Hay aplausos que se comprenden más que otros. Tal vez porque se consideran más merecidos. Hay personas que hacen en vivo  demostraciones que provocan en el público que las contempla una exaltación fervorosa de tal naturaleza que responde aplaudiendo enardecido. Esto es lo que pasa con  los cantantes, músicos, actores de teatro, o deportistas de elite –por poner algunos ejemplos- que desarrollan una prestación que está tan fuera del alcance de la generalidad que a través de nuestro aplauso reciben tanto nuestra aprobación por lo que hacen, como el  reconocimiento implícito de que somos incapaces de igualarlos. En estos casos, el aplauso condensa nuestro entusiasmo por el espectáculo que nos han ofrecido. Pero es también un signo de admiración que puede acabar produciendo en el aplaudido un incremento disculpable de su ya normalmente alta dosis de vanidad.

Con todo, los efectos del aplauso en el merecidamente aplaudido no deberían hacerlo caer nunca en el vicio de la soberbia. Porque ésta es satisfacción y envanecimiento por la contemplación de las propias cualidades con menosprecio de los demás. Y si ya es discutible que alguien pueda envanecerse de sí mismo, lo que es de todo punto inaceptable es que encima tenga poca estima por los demás.

Pero hay aplausos que tienen otros significados. Hay casos en los que el aplauso más que recompensar con entusiasmo la portentosa actuación artística o deportiva de alguien, significan simplemente una señal de aprobación o de acuerdo con lo que dice el aplaudido. Este es, por lo general, el sentido que ha de darse al aplauso que recibe, por ejemplo, un conferenciante la final de su intervención. Por eso, en los conferenciantes sensatos el aplauso lo más que hace es que se sientan recompensados por el esfuerzo realizado.

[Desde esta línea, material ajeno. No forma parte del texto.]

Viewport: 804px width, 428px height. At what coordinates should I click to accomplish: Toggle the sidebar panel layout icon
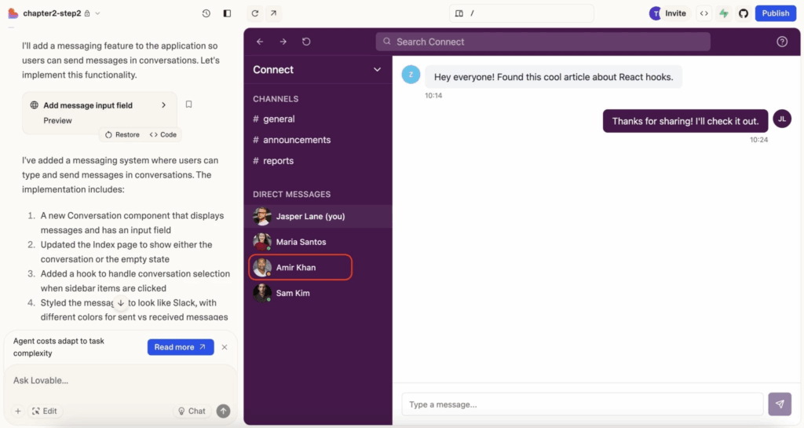tap(227, 13)
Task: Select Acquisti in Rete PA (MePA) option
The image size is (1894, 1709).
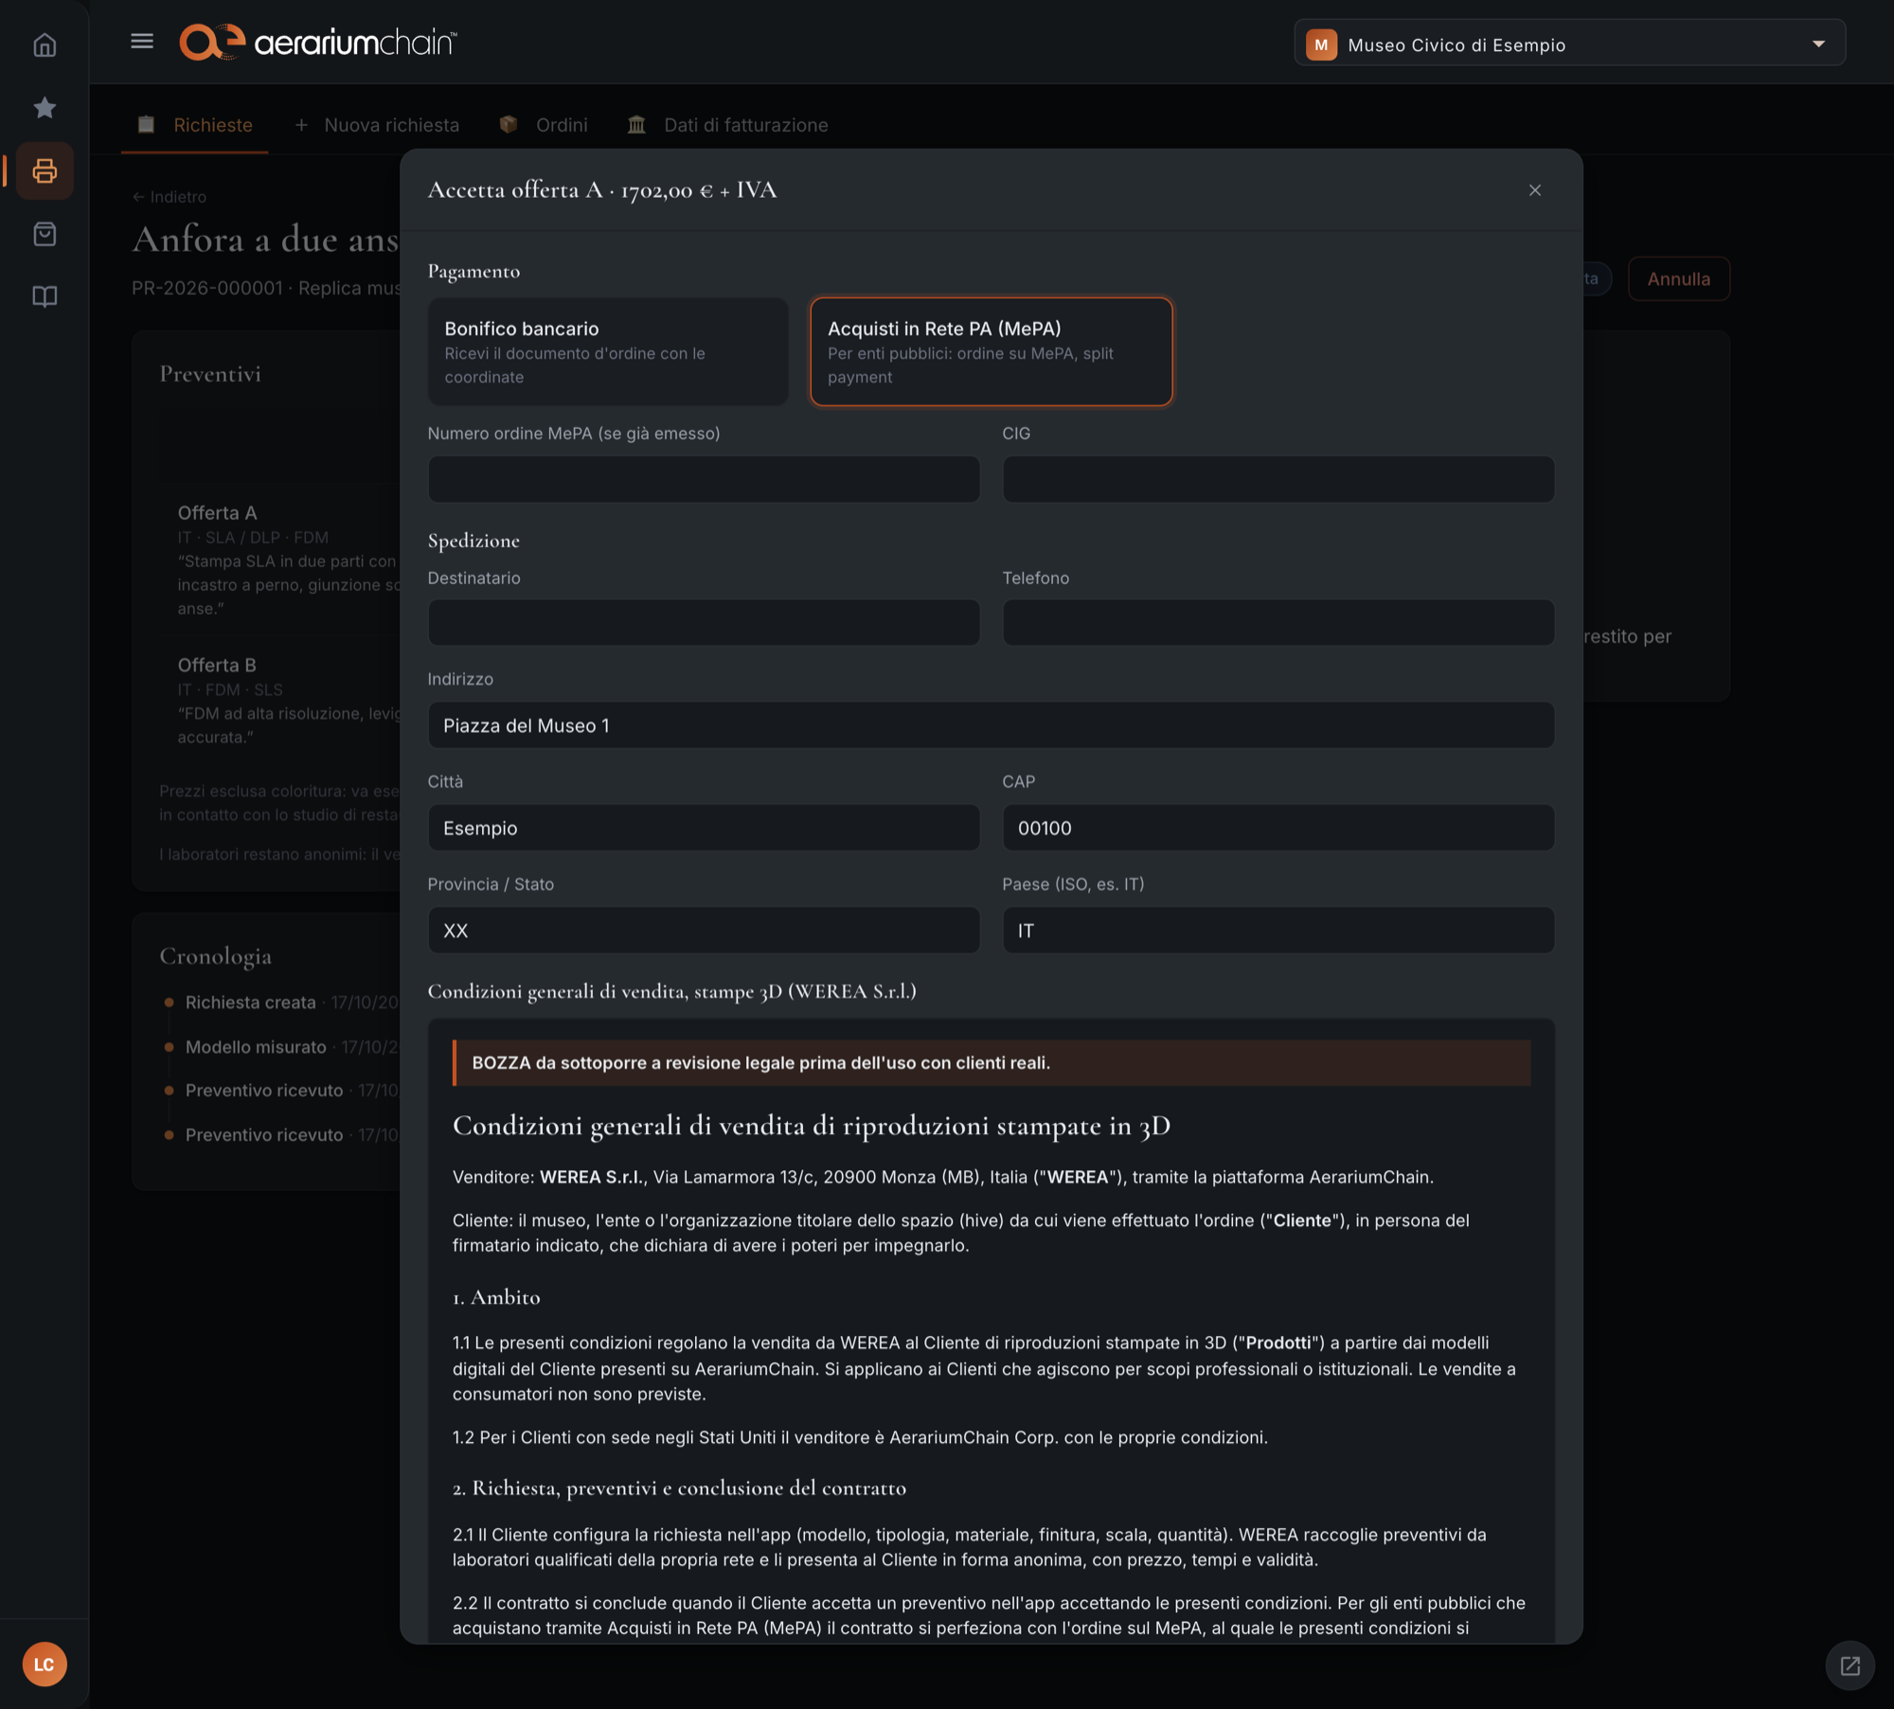Action: (x=992, y=352)
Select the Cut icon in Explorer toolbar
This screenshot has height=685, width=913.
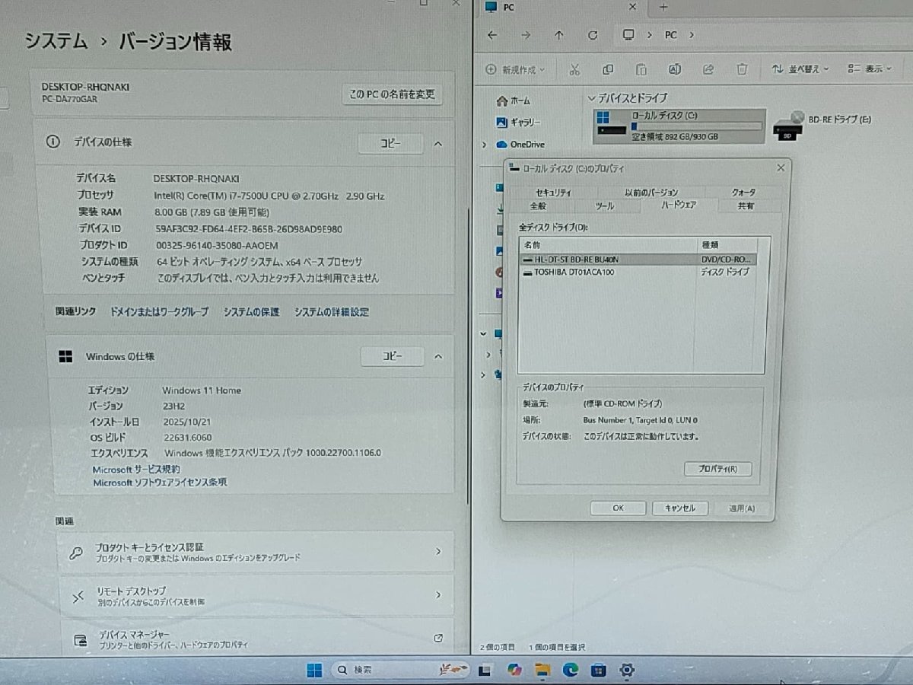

Y algo de esto es lo que debería suceder con los políticos. Un político de buen juicio debería esforzarse en interpretar correctamente los aplausos de la concurrencia. Porque entre los que le aplauden no son pocos los que lo hacen por agradecimiento, en cuyo caso el palmoteo no es más que el modo de corresponder el beneficio o favor hecho por el político. Junto a éstos, hay otros aplausos –y son tal vez los más numerosos- que expresan el indicado sentido de aprobación con lo que ha hecho o dicho el aplaudido. En este caso, si no quiere abandonar la senda del buen juicio, el político no debe atribuirles otros efectos que los puramente reconfortantes: infundir ánimo para seguir esforzándose en el servicio a los demás.

Pero el efecto que nunca debe producir el aplauso en el político es convertirlo en un “hombre-globo”, aquejado del mal de “desdén de altura”. Una enfermedad que padecen los políticos que, desde lo alto de su pedestal, se elevan, ensimismados y complacidos, considerándonos a los demás como seres insignificantes. Estamos en tiempos de aplausos y sería bueno que los candidatos se fueran ejercitando en la modestia para interpretarlos correctamente.